* Task goal: Begin at the line containing "Given: Click profile" and copy exactly through the last line of the listing, skipping every picture.

- - - - -

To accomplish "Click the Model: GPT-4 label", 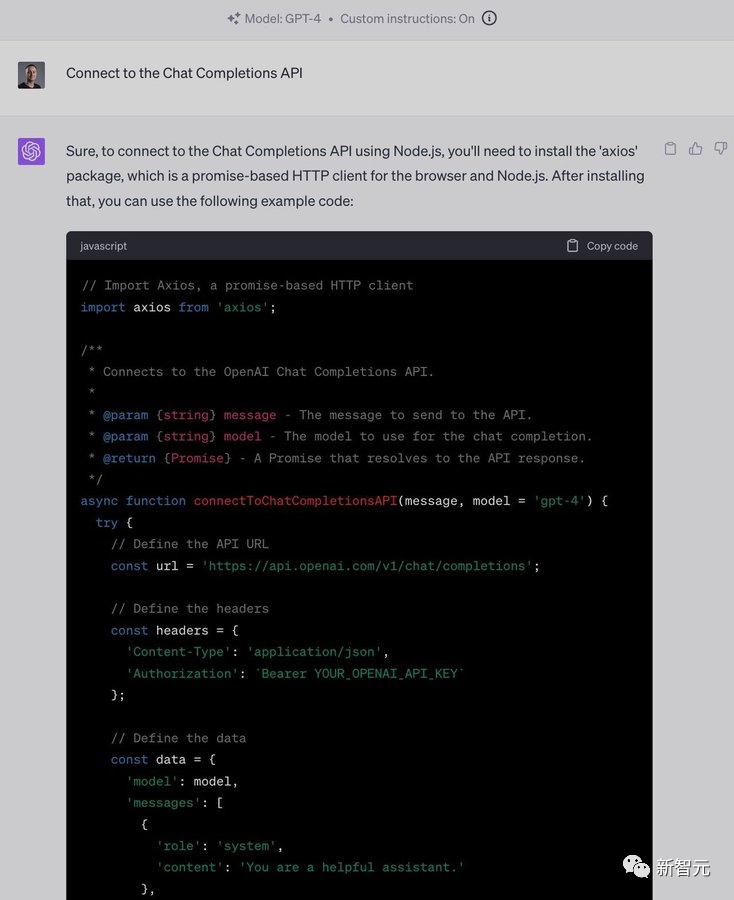I will pyautogui.click(x=283, y=19).
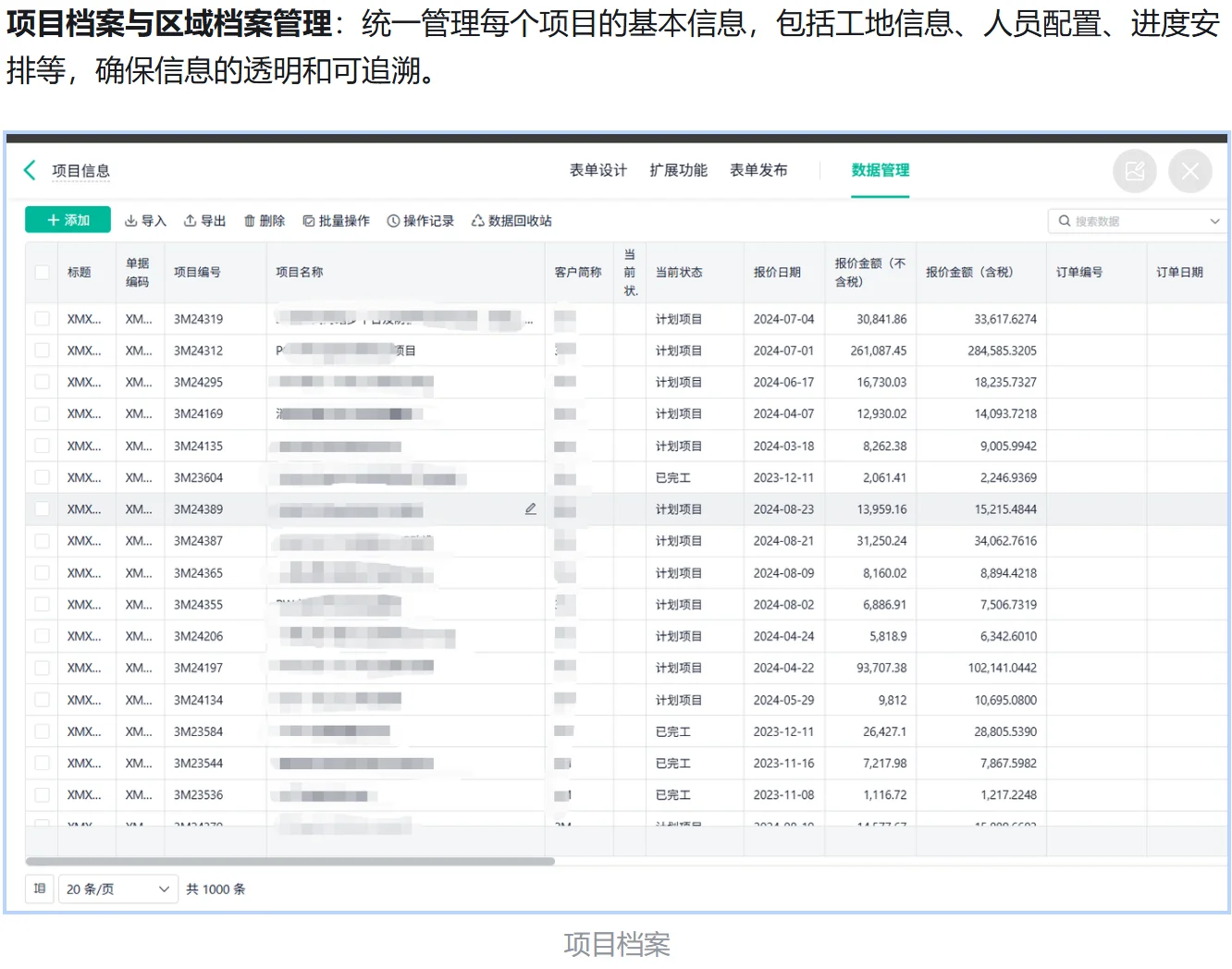The image size is (1232, 969).
Task: Expand the 搜索数据 dropdown arrow
Action: (x=1215, y=221)
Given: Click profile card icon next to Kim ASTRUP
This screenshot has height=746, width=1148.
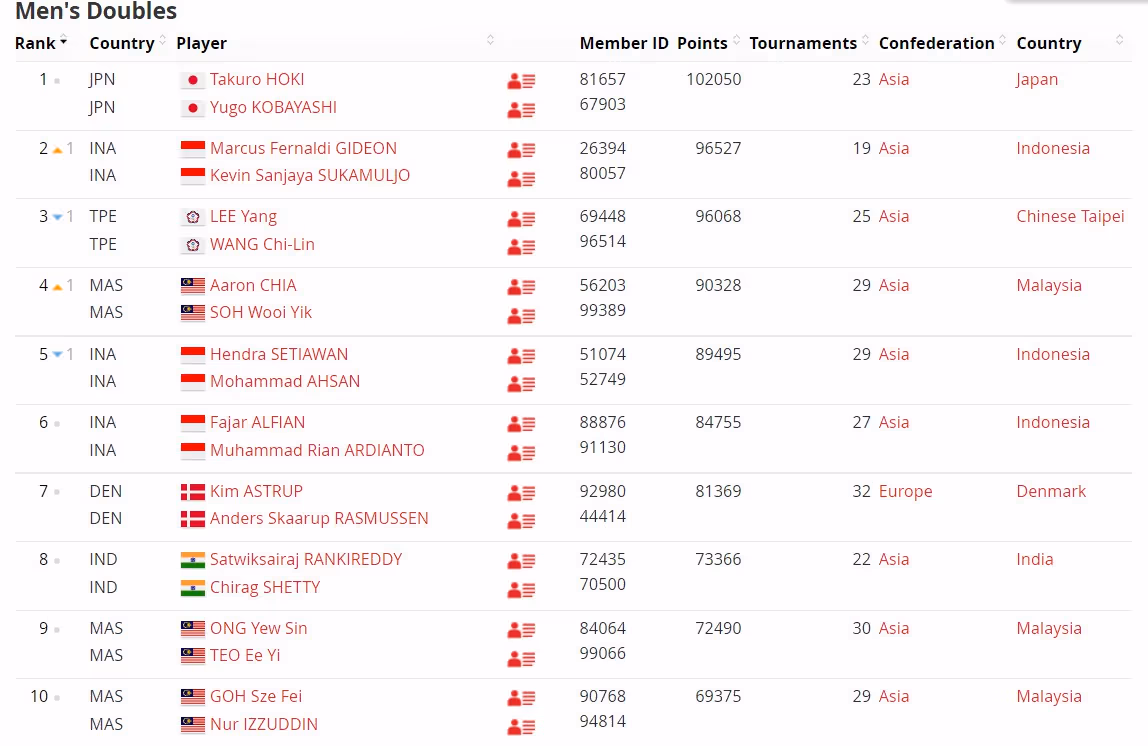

- - - - -

* Solution to the exercise:
Given: Click profile card icon next to Kim ASTRUP
This screenshot has height=746, width=1148.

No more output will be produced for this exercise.